§ SUPPLIED PASSAGE:
State Route 190 (SR 190) is a state highway in the U.S. state of California that is split into two parts by the Sierra Nevada. The western portion begins at Tipton at a junction with State Route 99 and heads east towards Porterville before ending at Quaking Aspen in the Sequoia National Forest. The eastern portion begins at US 395 southeast of Olancha, heads east through Death Valley National Park, and ends at State Route 127 at Death Valley Junction. The 43.0-mile (69.2 km) portion over the Sierra Nevada remains unconstructed, and the California Department of Transportation (Caltrans) has no plans to build it through the wilderness areas. SR 190 is a National Scenic Byway known as the Death Valley Scenic Byway.

==Route description==
Route 190 is defined in section 490 of the California Streets and Highways Code, and that the highway is "from Route 99 near Tipton to Route 127 near Death Valley Junction via the vicinity of Porterville, Camp Nelson, Olancha, and Death Valley". The definition includes the gap over the Sierra Nevada that was never constructed.

§ QUESTIONS TO ANSWER:
(a) In the passage on State Route 190, translate this sentence into Spanish: "SR 190 is a National Scenic Byway known as the Death Valley Scenic Byway."
(b) Quote the stretch of the passage on State Route 190 from "State Route 190" through "Valley Scenic Byway.".

§ SUPPLIED MATERIAL:
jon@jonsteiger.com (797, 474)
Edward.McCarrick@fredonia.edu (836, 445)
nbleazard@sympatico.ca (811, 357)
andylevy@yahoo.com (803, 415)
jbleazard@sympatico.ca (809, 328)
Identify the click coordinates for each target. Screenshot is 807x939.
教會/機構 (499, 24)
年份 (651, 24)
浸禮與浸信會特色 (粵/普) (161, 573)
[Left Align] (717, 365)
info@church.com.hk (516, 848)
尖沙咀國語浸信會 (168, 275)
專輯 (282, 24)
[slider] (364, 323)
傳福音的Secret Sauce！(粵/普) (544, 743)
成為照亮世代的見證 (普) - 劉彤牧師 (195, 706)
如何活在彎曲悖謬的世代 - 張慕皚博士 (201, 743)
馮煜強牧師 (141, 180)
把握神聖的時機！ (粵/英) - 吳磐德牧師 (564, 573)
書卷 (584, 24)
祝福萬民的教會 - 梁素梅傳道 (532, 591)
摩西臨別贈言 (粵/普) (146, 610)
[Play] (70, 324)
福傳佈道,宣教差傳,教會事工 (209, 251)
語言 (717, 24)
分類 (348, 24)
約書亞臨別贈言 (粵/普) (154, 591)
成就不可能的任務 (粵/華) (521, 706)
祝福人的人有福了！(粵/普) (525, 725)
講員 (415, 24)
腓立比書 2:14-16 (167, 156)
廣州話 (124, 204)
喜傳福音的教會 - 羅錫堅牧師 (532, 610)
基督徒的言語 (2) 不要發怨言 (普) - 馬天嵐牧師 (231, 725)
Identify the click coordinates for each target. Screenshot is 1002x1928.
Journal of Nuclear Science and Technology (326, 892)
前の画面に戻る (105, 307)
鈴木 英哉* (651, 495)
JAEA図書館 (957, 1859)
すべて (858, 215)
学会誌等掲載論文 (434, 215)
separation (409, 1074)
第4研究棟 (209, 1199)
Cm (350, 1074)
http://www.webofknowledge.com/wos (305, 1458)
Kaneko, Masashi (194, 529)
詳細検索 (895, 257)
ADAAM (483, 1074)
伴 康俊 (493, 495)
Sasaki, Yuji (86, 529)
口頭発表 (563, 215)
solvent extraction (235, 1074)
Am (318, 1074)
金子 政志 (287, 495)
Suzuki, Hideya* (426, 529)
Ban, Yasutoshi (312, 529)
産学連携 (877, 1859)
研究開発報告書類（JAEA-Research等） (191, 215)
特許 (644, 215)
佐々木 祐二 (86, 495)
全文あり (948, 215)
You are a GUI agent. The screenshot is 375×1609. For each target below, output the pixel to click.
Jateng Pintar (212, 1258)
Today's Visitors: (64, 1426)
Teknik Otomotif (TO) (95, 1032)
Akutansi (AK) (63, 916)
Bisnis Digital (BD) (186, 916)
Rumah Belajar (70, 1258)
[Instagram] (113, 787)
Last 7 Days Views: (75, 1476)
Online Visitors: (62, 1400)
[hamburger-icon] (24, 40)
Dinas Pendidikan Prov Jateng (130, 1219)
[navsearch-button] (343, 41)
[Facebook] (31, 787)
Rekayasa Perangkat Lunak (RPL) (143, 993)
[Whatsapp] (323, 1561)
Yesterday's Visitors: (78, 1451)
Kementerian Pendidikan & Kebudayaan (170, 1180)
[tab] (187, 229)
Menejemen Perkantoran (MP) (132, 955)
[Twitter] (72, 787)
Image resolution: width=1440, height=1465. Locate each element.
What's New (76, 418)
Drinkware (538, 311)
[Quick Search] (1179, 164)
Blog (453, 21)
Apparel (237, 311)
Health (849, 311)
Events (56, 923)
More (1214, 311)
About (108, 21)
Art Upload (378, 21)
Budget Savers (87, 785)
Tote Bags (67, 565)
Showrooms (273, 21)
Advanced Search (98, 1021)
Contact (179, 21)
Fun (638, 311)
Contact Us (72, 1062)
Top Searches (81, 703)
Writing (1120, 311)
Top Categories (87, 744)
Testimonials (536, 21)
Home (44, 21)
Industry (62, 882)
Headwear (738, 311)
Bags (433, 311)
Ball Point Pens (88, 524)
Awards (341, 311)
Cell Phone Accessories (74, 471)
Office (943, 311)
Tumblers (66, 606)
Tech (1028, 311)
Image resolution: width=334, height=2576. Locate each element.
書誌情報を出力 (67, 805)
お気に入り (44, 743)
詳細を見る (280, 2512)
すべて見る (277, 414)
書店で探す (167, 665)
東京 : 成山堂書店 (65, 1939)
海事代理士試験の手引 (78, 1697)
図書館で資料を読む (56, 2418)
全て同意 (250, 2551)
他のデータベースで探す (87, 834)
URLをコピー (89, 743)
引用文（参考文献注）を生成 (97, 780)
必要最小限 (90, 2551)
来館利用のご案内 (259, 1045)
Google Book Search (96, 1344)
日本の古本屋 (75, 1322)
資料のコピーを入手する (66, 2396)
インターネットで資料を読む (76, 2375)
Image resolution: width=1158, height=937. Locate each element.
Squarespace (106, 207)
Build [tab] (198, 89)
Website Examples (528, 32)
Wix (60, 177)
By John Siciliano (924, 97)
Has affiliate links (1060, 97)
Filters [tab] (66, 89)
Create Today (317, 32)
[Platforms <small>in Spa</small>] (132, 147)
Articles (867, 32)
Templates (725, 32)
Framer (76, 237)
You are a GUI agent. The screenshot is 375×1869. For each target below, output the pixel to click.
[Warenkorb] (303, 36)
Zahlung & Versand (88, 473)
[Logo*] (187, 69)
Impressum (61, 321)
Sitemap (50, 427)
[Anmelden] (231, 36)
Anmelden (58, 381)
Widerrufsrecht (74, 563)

§ RESPONSES TO THE EXERCISE:
(a) La SR 190 es una carretera escénica nacional conocida como la Death Valley Scenic Byway.

(b)
State Route 190 (SR 190) is a state highway in the U.S. state of California that is split into two parts by the Sierra Nevada. The western portion begins at Tipton at a junction with State Route 99 and heads east towards Porterville before ending at Quaking Aspen in the Sequoia National Forest. The eastern portion begins at US 395 southeast of Olancha, heads east through Death Valley National Park, and ends at State Route 127 at Death Valley Junction. The 43.0-mile (69.2 km) portion over the Sierra Nevada remains unconstructed, and the California Department of Transportation (Caltrans) has no plans to build it through the wilderness areas. SR 190 is a National Scenic Byway known as the Death Valley Scenic Byway.